REWR_CONV is one of the basic building blocks for the implementation
of rewriting in the HOL system. In particular, the term replacement or
rewriting done by all the built-in rewriting rules and tactics is
ultimately done by applications of REWR_CONV to appropriate subterms.
The description given here for REWR_CONV may therefore be taken as a
specification of the atomic action of replacing equals by equals that is
used in all these higher level rewriting tools.
The first argument to REWR_CONV is expected to be an equational
theorem which is to be used as a left-to-right rewrite rule. The general
form of this theorem is:
A |- t[x1,...,xn] = u[x1,...,xn]
where x1, ..., xn are all the variables that occur free in the
left-hand side of the conclusion of the theorem but do not occur free in
the assumptions. Any of these variables may also be universally
quantified at the outermost level of the equation, as for example in:
A |- !x1...xn. t[x1,...,xn] = u[x1,...,xn]
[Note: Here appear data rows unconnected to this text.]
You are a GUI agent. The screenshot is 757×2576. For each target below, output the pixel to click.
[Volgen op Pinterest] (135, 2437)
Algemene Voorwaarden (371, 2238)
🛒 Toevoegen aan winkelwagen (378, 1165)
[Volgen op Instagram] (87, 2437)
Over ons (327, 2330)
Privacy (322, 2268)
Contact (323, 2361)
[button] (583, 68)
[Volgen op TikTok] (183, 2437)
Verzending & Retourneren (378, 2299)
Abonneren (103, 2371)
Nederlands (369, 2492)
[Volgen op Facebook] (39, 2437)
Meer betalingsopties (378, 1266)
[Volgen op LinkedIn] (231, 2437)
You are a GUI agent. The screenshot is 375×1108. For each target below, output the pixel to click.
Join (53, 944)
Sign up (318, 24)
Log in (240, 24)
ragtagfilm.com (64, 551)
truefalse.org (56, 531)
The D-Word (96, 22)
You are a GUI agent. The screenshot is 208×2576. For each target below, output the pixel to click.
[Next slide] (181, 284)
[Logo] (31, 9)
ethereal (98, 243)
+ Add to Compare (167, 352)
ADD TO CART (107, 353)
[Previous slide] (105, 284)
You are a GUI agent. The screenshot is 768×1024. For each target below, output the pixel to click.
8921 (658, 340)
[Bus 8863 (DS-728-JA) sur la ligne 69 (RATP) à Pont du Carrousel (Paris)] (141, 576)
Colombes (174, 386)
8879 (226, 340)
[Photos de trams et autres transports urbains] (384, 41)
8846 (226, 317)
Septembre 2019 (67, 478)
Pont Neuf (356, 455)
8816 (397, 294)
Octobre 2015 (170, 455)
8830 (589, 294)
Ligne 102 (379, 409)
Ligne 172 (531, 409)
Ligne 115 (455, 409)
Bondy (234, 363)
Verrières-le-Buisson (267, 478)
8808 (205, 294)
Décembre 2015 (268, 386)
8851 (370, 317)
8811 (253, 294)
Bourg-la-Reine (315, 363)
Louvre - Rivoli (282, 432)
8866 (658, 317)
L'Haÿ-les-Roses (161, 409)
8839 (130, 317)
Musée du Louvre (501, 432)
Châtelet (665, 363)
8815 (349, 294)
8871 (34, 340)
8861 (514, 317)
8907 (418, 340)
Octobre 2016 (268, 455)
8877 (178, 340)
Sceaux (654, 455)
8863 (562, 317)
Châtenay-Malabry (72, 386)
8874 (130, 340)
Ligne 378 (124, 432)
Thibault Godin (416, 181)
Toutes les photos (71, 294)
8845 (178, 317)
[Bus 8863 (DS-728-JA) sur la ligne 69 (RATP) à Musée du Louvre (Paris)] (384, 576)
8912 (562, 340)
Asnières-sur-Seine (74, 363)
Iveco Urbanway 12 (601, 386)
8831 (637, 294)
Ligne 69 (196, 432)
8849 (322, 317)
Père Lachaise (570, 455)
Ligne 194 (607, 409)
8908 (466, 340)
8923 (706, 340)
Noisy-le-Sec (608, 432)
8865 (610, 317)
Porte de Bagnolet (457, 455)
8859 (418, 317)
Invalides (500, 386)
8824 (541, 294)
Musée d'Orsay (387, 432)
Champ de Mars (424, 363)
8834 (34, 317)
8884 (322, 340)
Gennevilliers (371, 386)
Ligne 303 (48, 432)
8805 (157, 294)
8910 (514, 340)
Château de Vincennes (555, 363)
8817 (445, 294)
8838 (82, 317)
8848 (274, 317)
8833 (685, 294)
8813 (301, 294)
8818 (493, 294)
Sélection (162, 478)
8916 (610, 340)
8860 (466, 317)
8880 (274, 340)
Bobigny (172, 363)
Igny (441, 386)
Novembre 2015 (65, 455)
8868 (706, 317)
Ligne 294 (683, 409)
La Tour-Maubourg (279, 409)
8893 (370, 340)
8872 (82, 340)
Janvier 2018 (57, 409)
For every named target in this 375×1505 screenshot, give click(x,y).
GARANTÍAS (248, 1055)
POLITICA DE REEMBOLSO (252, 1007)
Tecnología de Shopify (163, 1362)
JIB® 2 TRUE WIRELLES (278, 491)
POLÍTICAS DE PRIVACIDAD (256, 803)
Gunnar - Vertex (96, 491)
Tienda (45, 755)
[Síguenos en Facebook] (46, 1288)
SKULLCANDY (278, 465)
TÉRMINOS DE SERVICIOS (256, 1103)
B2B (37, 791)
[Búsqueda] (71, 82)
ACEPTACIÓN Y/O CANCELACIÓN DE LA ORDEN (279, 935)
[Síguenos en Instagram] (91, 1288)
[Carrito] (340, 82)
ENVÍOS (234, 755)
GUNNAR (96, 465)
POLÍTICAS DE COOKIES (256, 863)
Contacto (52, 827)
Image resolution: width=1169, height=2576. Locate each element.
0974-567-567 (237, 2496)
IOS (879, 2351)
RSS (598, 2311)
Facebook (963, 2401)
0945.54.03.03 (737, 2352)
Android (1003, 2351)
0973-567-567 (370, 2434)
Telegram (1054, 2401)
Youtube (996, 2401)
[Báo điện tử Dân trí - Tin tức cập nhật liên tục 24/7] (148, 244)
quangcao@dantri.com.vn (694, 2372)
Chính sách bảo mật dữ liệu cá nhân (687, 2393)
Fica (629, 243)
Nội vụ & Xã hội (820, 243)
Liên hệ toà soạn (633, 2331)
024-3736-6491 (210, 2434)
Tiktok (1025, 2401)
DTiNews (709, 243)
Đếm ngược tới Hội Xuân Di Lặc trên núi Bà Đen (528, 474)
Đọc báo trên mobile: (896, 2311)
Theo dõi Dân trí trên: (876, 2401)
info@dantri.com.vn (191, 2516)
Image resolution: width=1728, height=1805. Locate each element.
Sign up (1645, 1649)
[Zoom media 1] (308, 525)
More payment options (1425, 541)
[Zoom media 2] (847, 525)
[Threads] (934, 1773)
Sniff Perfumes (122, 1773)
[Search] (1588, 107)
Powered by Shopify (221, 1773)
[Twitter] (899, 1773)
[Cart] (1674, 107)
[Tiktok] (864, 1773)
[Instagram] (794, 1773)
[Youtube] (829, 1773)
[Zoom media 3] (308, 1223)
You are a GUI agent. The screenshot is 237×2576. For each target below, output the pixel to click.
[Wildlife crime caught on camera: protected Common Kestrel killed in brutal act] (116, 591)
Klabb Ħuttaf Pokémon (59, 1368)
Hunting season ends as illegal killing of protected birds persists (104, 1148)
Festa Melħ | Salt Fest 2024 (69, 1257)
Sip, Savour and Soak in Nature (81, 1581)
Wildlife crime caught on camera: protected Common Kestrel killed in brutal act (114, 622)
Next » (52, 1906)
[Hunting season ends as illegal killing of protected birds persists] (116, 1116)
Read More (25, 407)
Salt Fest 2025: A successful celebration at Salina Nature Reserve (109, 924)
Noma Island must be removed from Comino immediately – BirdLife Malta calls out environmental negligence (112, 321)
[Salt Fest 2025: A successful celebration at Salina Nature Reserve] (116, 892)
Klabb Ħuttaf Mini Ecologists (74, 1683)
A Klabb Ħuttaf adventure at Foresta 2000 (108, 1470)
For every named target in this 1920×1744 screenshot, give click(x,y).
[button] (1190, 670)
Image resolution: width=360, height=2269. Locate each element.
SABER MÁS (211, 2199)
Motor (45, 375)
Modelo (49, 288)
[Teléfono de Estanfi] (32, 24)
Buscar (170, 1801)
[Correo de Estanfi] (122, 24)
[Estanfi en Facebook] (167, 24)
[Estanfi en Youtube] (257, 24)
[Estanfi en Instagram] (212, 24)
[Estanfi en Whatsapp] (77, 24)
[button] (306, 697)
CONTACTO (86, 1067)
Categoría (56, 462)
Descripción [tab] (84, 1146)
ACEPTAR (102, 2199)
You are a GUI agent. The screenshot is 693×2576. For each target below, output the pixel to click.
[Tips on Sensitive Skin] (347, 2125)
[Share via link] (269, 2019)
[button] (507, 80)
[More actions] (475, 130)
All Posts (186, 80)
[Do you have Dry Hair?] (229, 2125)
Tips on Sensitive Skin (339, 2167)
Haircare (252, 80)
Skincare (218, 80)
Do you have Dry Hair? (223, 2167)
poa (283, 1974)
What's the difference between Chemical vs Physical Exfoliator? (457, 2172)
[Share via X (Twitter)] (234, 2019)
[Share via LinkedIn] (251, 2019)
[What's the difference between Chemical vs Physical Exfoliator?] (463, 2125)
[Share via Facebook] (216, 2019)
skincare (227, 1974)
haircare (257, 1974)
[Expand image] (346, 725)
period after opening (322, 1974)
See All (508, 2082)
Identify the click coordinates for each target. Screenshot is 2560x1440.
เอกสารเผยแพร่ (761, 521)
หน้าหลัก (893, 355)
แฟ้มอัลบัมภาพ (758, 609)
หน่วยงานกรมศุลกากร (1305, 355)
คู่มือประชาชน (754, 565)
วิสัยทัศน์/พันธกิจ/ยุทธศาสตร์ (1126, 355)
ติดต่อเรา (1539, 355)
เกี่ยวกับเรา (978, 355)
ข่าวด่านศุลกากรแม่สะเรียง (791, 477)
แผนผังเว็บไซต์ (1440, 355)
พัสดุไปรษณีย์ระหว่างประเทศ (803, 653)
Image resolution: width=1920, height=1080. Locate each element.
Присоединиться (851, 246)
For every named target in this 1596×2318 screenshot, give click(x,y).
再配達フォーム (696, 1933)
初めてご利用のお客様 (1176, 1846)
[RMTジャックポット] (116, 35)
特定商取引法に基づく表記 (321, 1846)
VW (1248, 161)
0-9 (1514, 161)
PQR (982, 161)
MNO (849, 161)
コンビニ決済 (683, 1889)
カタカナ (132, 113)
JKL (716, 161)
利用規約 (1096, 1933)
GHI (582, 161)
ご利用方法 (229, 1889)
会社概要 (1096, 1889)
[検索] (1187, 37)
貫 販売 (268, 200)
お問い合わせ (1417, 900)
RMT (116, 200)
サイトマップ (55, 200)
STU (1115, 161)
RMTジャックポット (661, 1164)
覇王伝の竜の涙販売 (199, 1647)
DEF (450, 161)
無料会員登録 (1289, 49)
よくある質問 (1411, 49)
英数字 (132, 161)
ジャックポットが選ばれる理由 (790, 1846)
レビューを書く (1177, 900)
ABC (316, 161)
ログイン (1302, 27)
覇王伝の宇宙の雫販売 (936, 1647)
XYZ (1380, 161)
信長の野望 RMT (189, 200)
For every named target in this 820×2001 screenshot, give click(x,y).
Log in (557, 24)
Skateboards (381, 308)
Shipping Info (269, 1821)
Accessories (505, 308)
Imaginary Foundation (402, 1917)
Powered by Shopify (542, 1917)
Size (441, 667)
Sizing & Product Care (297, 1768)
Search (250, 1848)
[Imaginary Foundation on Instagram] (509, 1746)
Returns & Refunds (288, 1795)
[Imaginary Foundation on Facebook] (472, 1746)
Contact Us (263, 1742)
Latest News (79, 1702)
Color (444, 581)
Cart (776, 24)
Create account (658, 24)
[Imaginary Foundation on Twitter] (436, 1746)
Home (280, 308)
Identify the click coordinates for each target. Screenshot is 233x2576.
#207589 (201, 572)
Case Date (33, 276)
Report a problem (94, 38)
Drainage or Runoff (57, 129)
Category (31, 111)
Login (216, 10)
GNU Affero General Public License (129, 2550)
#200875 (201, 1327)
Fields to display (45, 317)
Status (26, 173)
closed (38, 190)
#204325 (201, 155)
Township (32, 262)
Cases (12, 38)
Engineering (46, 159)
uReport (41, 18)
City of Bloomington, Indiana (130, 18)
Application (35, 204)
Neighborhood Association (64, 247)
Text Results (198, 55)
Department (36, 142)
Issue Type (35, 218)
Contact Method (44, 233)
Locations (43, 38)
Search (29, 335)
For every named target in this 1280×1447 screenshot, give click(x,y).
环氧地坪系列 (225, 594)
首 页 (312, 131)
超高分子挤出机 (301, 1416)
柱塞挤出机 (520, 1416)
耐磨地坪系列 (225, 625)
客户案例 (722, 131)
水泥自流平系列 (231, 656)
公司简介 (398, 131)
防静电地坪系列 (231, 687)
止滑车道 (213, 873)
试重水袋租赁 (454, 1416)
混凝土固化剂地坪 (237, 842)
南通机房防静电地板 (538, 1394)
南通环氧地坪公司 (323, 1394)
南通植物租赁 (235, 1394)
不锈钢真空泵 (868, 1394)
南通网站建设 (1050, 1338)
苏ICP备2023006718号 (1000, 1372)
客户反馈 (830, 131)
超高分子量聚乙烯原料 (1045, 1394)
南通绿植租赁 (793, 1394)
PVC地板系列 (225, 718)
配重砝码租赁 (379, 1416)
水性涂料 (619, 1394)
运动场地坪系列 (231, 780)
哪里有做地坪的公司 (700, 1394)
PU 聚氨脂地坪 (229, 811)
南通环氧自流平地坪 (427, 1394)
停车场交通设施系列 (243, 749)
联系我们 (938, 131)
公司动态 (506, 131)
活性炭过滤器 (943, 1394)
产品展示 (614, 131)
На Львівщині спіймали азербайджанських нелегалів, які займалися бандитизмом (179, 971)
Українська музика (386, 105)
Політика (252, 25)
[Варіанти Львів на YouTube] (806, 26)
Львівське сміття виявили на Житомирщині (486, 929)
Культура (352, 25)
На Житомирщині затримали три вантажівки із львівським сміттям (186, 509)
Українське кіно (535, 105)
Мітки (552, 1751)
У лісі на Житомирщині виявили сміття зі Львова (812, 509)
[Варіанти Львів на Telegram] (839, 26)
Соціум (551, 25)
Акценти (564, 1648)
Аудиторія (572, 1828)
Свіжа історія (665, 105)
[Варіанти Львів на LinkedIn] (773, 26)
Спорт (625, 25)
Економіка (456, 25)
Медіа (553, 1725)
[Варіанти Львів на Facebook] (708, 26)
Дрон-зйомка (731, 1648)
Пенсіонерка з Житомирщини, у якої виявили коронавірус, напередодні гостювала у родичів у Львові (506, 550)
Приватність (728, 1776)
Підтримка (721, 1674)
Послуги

Note that REWR_CONV will also work, but will give a generally
undesirable result (see below), if the right-hand side of the equation
contains free variables that do not also occur free on the left-hand
side, as for example in:
A |- t[x1,...,xn] = u[x1,...,xn,y1,...,ym]
where the variables y1, ..., ym do not occur free in t[x1,...,xn].
If th is an equational theorem of the kind shown above, then
REWR_CONV th returns a conversion that maps terms of the form
t[e1,...,en/x1,...,xn], in which the terms e1, ..., en are free
for x1, ..., xn in t, to theorems of the form:
A |- t[e1,...,en/x1,...,xn] = u[e1,...,en/x1,...,xn]
That is, REWR_CONV th tm attempts to match the left-hand side of the
rewrite rule th to the term tm. If such a match is possible, then
REWR_CONV returns the corresponding substitution instance of th.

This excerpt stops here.